This get started sample code shows how to do batch linear regression using the Python API package daal4py powered by the oneAPI Data Analytics Library (oneDAL). It demonstrates how to use software products that are powered by oneAPI Data Analytics Library and found in the Intel® AI Analytics Toolkit (AI Kit).
Property | Description |
---|---|
Category | Get started sample |
What you will learn | Basic daal4py programming model for Intel CPUs |
Time to complete | 5 minutes |
daal4py is a simplified API to Intel® oneDAL that allows for fast usage of the framework suited for data scientists or machine learning users. Built to help provide an abstraction to Intel® oneDAL for direct usage or integration into one's own framework.
In this sample, you will run a batch Linear Regression model with oneDAL daal4py library memory objects. You will also learn how to train a model and save the information to a file.

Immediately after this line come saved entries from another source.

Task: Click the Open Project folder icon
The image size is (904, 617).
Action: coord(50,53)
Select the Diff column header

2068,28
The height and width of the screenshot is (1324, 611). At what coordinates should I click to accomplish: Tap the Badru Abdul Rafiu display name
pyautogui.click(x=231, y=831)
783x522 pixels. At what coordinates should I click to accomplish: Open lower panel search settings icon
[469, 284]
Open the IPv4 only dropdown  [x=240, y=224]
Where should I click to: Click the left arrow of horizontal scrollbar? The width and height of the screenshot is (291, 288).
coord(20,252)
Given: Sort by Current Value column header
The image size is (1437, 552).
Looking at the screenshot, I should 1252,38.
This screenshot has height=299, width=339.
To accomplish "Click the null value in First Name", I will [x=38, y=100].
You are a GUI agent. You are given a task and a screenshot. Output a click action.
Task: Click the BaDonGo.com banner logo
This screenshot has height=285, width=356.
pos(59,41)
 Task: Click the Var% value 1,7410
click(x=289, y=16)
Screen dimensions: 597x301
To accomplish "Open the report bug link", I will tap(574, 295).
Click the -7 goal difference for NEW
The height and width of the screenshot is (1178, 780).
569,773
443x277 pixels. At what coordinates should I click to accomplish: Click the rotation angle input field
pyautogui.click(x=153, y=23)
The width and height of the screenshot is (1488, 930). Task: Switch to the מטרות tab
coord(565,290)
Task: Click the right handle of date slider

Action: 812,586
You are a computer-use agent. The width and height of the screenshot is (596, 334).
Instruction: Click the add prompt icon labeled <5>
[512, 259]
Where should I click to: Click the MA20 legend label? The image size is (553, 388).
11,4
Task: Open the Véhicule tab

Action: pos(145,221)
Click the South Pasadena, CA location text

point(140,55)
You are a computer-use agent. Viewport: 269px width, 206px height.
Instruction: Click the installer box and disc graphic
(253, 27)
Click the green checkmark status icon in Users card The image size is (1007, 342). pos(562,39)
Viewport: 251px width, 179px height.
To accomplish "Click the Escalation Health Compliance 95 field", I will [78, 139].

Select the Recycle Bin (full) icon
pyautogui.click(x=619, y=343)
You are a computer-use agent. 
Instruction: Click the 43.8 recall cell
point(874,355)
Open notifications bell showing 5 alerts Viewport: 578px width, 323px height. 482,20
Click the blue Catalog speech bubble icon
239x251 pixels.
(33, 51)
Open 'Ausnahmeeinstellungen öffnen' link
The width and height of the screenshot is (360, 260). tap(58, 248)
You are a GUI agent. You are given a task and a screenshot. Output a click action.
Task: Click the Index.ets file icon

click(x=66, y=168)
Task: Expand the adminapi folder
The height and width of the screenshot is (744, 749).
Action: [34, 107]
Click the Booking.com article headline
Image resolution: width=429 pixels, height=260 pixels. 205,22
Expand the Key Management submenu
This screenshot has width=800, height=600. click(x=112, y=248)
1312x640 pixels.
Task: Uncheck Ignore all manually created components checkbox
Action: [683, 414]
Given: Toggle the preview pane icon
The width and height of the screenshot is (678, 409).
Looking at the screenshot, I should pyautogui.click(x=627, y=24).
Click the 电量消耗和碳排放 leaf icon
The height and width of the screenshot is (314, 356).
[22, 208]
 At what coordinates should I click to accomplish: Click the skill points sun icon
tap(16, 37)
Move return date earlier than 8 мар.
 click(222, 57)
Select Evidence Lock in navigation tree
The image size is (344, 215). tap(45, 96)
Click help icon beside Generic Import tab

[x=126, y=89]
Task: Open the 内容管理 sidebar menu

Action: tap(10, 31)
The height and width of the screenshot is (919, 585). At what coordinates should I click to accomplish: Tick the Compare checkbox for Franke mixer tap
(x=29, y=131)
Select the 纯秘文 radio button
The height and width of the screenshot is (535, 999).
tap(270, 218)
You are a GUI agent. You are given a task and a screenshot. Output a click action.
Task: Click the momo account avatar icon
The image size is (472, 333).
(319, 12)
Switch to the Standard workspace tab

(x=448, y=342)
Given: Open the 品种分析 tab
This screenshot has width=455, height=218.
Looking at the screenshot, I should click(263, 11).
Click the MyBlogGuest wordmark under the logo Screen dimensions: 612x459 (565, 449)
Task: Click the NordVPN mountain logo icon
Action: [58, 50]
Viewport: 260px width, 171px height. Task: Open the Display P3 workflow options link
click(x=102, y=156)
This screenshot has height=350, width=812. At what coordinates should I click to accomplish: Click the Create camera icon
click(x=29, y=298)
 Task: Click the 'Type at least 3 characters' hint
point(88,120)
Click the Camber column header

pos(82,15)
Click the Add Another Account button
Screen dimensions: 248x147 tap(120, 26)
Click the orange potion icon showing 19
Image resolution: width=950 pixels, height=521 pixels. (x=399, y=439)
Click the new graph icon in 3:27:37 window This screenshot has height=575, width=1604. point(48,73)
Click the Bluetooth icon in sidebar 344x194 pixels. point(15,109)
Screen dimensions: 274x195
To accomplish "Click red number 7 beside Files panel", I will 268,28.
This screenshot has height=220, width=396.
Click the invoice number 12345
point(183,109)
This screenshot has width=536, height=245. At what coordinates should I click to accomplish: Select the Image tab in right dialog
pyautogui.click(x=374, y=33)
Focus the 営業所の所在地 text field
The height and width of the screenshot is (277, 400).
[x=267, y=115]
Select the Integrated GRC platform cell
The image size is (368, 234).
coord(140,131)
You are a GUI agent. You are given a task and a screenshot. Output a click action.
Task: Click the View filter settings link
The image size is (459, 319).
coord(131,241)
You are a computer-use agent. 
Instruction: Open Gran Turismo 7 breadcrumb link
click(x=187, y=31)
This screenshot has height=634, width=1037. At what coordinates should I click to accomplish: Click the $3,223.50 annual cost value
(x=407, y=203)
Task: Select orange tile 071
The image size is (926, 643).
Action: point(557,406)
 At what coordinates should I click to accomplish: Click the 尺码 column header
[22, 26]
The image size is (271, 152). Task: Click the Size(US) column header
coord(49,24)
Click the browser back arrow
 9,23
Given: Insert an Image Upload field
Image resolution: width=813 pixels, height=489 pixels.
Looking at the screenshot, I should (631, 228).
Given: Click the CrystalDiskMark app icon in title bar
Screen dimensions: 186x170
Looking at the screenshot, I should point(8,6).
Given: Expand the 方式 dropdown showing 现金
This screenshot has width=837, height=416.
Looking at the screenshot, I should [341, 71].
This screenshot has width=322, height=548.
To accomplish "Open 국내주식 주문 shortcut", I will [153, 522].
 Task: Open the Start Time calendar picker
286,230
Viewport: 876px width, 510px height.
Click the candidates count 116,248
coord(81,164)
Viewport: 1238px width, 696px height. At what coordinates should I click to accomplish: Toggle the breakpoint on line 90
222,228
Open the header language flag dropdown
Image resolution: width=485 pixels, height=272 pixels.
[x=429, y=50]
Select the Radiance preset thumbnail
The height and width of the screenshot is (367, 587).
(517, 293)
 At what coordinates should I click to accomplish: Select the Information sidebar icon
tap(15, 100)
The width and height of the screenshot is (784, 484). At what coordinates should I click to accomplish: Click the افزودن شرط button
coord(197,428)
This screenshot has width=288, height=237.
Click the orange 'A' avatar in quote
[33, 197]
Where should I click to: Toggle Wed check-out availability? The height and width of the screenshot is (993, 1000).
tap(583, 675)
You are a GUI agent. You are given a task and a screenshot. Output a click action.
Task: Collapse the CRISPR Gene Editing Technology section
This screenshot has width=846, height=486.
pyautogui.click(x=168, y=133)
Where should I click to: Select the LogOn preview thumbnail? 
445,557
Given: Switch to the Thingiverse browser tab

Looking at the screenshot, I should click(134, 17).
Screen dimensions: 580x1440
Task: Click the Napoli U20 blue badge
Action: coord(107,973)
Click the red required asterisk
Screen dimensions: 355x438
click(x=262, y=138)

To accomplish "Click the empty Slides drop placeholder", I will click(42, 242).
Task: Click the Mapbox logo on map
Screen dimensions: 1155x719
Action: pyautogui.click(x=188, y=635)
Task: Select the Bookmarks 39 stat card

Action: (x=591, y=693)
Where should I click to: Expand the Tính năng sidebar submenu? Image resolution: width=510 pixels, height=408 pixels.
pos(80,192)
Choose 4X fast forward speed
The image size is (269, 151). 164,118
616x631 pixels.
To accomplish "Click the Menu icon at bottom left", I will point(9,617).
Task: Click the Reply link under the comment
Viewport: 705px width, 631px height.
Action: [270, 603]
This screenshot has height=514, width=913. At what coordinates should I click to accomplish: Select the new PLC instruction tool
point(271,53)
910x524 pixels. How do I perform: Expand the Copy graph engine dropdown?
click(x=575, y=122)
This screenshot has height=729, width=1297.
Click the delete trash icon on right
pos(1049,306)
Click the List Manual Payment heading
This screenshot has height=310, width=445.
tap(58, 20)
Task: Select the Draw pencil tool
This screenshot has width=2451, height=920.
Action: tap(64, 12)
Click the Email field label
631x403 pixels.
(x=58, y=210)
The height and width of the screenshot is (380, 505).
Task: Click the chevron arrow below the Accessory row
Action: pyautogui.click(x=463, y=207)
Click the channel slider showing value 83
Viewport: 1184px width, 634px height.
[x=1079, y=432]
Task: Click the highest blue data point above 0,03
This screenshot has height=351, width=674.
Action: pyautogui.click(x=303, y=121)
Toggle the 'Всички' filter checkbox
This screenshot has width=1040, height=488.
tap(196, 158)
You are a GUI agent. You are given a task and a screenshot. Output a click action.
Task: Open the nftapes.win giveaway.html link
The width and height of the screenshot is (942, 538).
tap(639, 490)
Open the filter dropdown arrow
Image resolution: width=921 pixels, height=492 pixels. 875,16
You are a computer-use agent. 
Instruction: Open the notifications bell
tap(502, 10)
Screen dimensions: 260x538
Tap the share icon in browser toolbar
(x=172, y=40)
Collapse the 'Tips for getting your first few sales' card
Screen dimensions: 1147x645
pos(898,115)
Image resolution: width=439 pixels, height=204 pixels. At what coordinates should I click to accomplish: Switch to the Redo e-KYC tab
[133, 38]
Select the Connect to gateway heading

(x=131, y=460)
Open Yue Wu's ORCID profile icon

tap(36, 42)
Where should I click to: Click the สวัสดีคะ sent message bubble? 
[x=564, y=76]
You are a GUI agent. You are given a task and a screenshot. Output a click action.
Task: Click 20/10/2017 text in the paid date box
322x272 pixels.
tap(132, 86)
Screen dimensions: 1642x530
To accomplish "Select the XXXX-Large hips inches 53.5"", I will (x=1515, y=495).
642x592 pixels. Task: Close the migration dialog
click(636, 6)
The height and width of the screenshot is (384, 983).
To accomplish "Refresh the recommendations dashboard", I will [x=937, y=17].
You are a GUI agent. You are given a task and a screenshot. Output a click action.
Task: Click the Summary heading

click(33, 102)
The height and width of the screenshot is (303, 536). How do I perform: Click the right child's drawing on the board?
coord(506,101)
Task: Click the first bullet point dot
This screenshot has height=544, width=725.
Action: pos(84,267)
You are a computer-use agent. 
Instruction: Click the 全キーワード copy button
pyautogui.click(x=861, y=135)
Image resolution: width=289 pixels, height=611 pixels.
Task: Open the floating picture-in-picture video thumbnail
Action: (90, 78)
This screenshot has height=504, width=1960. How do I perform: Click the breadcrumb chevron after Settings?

Optimized for | Description |
---|---|
OS |
|
Hardware |
|
Software | Intel® AI Analytics Toolkit |
This get started sample code is implemented for CPUs using the Python language. The example assumes you have daal4py and scikit-learn installed inside a conda environment, similar to what is delivered with the installation of the Intel® Distribution for Python* as part of the Intel® AI Analytics Toolkit.
-
Install Intel® AI Analytics Toolkit.
If you use the Intel® DevCloud, skip this step. The toolkit is already installed for you.
The oneAPI Data Analytics Library is ready for use once you finish the Intel® AI Analytics Toolkit installation and have run the post installation script.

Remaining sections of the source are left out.